[Stored dataset items]
*** Block opens ***
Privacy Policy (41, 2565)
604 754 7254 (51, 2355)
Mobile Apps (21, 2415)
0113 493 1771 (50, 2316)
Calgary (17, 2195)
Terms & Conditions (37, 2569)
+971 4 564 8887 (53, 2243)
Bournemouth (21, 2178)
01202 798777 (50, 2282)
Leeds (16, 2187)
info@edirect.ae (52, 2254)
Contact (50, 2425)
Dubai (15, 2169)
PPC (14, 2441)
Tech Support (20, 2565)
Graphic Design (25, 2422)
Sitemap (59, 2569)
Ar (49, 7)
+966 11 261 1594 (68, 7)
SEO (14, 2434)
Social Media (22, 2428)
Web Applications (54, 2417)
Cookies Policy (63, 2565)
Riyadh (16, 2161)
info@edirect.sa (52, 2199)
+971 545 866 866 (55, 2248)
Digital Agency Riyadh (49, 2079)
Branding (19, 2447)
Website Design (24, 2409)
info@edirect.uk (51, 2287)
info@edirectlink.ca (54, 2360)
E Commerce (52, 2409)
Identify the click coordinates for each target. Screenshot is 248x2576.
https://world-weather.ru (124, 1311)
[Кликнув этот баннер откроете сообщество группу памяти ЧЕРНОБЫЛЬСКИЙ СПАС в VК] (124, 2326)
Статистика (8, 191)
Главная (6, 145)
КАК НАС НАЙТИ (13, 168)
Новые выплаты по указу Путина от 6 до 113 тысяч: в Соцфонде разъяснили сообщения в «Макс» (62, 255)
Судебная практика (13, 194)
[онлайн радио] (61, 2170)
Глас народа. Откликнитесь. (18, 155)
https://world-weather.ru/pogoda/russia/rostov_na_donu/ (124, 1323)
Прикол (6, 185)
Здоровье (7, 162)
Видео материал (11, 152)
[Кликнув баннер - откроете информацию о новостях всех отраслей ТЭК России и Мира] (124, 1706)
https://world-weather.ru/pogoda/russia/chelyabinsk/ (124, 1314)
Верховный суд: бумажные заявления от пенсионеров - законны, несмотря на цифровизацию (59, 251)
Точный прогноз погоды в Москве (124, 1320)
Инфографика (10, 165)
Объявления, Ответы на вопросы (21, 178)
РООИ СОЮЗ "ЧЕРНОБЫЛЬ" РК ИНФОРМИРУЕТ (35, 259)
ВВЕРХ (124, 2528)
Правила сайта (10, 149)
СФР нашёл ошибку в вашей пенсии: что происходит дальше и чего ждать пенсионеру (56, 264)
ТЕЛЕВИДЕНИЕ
*** Block closes ***
- **Work to complete**:
Nothing in the records should change when you repeat them all.

- **Answer**:
Privacy Policy (41, 2565)
604 754 7254 (51, 2355)
Mobile Apps (21, 2415)
0113 493 1771 (50, 2316)
Calgary (17, 2195)
Terms & Conditions (37, 2569)
+971 4 564 8887 (53, 2243)
Bournemouth (21, 2178)
01202 798777 (50, 2282)
Leeds (16, 2187)
info@edirect.ae (52, 2254)
Contact (50, 2425)
Dubai (15, 2169)
PPC (14, 2441)
Tech Support (20, 2565)
Graphic Design (25, 2422)
Sitemap (59, 2569)
Ar (49, 7)
+966 11 261 1594 (68, 7)
SEO (14, 2434)
Social Media (22, 2428)
Web Applications (54, 2417)
Cookies Policy (63, 2565)
Riyadh (16, 2161)
info@edirect.sa (52, 2199)
+971 545 866 866 (55, 2248)
Digital Agency Riyadh (49, 2079)
Branding (19, 2447)
Website Design (24, 2409)
info@edirect.uk (51, 2287)
info@edirectlink.ca (54, 2360)
E Commerce (52, 2409)
Identify the click coordinates for each target. Screenshot is 248x2576.
https://world-weather.ru (124, 1311)
[Кликнув этот баннер откроете сообщество группу памяти ЧЕРНОБЫЛЬСКИЙ СПАС в VК] (124, 2326)
Статистика (8, 191)
Главная (6, 145)
КАК НАС НАЙТИ (13, 168)
Новые выплаты по указу Путина от 6 до 113 тысяч: в Соцфонде разъяснили сообщения в «Макс» (62, 255)
Судебная практика (13, 194)
[онлайн радио] (61, 2170)
Глас народа. Откликнитесь. (18, 155)
https://world-weather.ru/pogoda/russia/rostov_na_donu/ (124, 1323)
Прикол (6, 185)
Здоровье (7, 162)
Видео материал (11, 152)
[Кликнув баннер - откроете информацию о новостях всех отраслей ТЭК России и Мира] (124, 1706)
https://world-weather.ru/pogoda/russia/chelyabinsk/ (124, 1314)
Верховный суд: бумажные заявления от пенсионеров - законны, несмотря на цифровизацию (59, 251)
Точный прогноз погоды в Москве (124, 1320)
Инфографика (10, 165)
Объявления, Ответы на вопросы (21, 178)
РООИ СОЮЗ "ЧЕРНОБЫЛЬ" РК ИНФОРМИРУЕТ (35, 259)
ВВЕРХ (124, 2528)
Правила сайта (10, 149)
СФР нашёл ошибку в вашей пенсии: что происходит дальше и чего ждать пенсионеру (56, 264)
ТЕЛЕВИДЕНИЕ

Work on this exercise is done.